If one goes as far as questioning the work-pleasure balance, psychologically the Monday to Friday nine-to-five is out of balance at best. According to the article “We Gave Our Employees Fridays Off Paid and Now We Have an Amazing Team,” if we had just one more day to do the things we enjoy doing, the benefits would be outstanding
So, what exactly are the benefits of having Fridays off work? And what did this company consider when making the decision for their employees? Better yet, what happened as a result of giving the employees a three-day weekend?
So What Did The Company Do?
These days, it seems as if balancing work and life outside work is more difficult than it has ever been. Employees expect more as companies deliver more, and there is little evidence to support the idea that ping pong tables motivate employees and make for better business. However, an extra day just might.
The company gave their employees every other Friday off, paid, naming it the “18-Day Work Month” with the understanding that it was a truly productive way to motivate their employees. The psychology behind the idea is that people perform at their peak when they aren’t confined to the drudgery of set work hours every single week, day in, day out. Instead, they use the four days they are at work more productively, they focus more intently, and then they spend their three-day weekend having a true break and coming back fresh and focused on Monday morning. The employees are more driven because they are feel like they are being taken care of, that as human beings, they matter. This, of course, leads to happier employees.
How Is This Beneficial?
The obvious fear for companies when they look at this front on is that there are less work hours being applied to the job at hand. However, when approached strategically, they were smart enough to understand that figures may better add up with a more humanist approach. In other words, understanding that by taking care of good staff, your staff will in turn take care of you.
Seems simple, right? When you look at the bigger picture, you can see that this system works. For example, if you are searching for employees who are professional, productive, and get things right the first time around, you’ll be searching for people who are intermediate or a ways into their careers.
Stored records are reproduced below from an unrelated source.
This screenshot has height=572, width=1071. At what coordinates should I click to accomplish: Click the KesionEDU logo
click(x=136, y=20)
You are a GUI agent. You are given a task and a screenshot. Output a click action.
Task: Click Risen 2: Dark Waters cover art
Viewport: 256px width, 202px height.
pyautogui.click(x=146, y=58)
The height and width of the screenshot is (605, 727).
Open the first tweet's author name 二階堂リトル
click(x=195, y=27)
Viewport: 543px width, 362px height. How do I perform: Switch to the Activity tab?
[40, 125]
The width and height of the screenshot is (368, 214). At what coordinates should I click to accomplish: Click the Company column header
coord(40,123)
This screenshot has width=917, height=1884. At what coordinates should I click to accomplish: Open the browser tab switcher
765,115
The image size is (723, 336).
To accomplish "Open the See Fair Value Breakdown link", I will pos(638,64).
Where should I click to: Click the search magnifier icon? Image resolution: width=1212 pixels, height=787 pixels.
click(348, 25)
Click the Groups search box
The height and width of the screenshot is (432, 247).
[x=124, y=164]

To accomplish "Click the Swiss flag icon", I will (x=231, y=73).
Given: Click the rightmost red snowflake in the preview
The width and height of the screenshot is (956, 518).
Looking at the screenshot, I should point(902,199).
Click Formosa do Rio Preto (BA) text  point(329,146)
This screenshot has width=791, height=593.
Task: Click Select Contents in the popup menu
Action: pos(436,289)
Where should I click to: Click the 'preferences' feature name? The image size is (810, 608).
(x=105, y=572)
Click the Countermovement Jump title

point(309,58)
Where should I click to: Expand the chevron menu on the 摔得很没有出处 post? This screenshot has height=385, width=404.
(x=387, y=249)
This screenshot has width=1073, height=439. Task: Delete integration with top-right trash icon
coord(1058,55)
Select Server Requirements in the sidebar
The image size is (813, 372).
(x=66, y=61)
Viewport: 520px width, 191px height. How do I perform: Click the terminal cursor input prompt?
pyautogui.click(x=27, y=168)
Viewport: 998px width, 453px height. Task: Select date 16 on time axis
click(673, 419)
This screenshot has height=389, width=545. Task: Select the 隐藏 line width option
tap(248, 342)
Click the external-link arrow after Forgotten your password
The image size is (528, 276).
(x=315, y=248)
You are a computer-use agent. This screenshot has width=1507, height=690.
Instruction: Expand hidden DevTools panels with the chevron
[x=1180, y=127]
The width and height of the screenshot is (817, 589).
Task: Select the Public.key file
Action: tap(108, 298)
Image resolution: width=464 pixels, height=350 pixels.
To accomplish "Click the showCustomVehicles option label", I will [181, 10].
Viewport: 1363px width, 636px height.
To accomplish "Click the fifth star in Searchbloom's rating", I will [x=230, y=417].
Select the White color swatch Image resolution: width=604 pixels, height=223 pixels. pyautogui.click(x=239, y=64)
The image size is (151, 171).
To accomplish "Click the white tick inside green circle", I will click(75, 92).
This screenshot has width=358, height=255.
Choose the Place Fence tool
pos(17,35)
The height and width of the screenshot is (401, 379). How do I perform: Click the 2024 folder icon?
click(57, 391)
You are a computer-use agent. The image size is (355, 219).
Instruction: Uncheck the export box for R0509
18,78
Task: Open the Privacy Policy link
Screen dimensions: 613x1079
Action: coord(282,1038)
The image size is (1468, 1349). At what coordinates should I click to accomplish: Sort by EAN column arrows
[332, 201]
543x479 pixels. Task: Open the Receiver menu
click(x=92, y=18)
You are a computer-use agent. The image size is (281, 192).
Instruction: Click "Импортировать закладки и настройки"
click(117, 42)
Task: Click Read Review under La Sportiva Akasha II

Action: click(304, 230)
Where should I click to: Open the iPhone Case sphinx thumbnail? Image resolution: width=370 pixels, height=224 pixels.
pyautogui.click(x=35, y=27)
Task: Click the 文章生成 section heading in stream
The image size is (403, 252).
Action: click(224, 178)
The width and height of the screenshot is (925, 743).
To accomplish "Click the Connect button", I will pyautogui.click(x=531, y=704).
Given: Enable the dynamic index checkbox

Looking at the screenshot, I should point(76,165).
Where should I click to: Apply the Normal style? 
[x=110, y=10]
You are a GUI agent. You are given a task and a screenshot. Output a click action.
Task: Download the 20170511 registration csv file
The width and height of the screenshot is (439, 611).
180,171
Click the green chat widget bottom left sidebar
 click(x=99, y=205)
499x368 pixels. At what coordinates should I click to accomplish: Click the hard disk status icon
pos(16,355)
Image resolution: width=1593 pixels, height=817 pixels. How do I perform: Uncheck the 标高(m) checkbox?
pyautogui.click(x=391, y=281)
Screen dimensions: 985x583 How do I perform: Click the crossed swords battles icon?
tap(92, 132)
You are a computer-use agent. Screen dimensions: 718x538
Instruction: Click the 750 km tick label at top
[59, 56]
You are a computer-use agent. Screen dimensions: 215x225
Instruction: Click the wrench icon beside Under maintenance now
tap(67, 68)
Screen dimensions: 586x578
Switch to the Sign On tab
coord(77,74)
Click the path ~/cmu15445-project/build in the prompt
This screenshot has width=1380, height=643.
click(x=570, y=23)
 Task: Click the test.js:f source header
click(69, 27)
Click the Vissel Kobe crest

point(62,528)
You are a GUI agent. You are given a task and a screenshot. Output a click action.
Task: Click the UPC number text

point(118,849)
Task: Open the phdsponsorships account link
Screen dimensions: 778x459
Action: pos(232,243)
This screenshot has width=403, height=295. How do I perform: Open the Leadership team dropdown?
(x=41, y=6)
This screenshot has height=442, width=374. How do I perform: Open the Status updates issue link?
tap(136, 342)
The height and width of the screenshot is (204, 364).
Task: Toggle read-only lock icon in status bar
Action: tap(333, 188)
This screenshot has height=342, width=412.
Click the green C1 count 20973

These people are usually more settled and a little further along in their lives, as opposed to the general beginner. They will value their free time with their life outside of work. They will be highly attracted to the four-day week and it will encourage them to shoot for the stars and do their very best for this kind of role. This, in turn, will cut your costs on recruitment and training.
It Makes Sense!
If we are wanting to employ the best, we need to treat them like the best and offer things beyond what they might expect. By promoting a unique balance on a very human level, we understand people and respect them as they are — incredible business people who are great at their jobs, but also family people, or people who have built lives outside of the workplace. Acknowledging this benefits everybody. The employees will feel in control and happy. Perhaps this is something for everyone to think about!